*Text segment:*
########

Knowing that you need to use a bearer token in the Authorization header of an HTTP request is helpful, but it’s not enough. The only access token you’ve seen so far is temporary. Chances are that you want your app to access the API for more than 24 hours, so you need to generate a longer-lasting access token.

Fortunately, the Meta for Developers platform makes this easy. All you need to do is add a System User to your business account to obtain an access token you can use to continue accessing the API. To create a system user, do the following:

  • Go to Business Settings.

  • Select the business account your app is associated with.
  • Below Users, click System Users.
  • Click Add.
  • Name the system user, choose Admin as the user role, and click Create System User.
  • Select the whatsapp_business_messaging permission.
  • Click Generate New Token.
  • Copy and save your token.

########

*Recorded data:*
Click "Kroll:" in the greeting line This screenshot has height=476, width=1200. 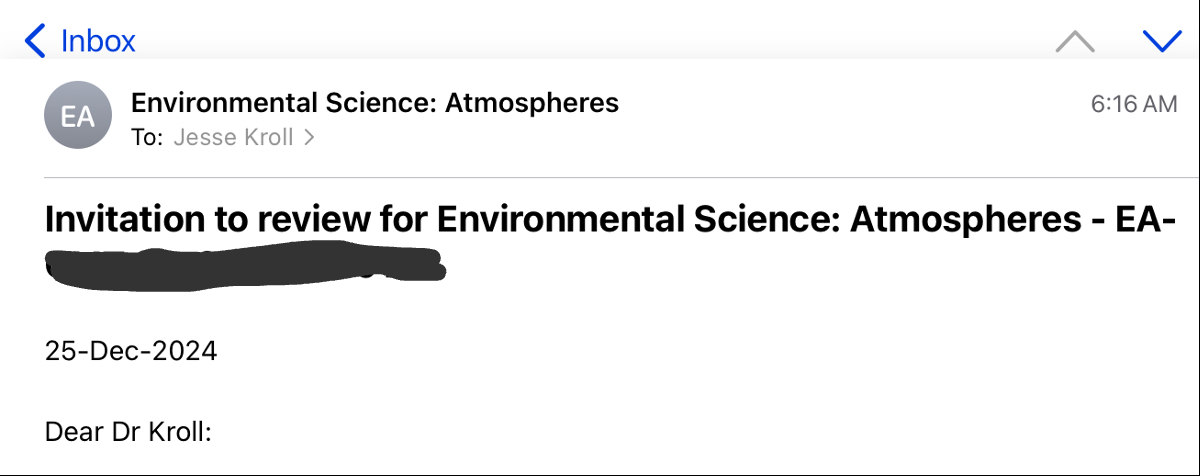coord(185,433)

########

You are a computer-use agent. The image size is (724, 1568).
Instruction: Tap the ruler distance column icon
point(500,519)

########

*Stated problem 1:*
In the access token text, which user role should be chosen when naming the system user?
*Stated problem 2:*
Print the part of the access token text between "Fortunately, the Meta" and "click System Users.", inclusive.

*Correct output 1:*
Admin

*Correct output 2:*
Fortunately, the Meta for Developers platform makes this easy. All you need to do is add a System User to your business account to obtain an access token you can use to continue accessing the API. To create a system user, do the following:

  • Go to Business Settings.

  • Select the business account your app is associated with.
  • Below Users, click System Users.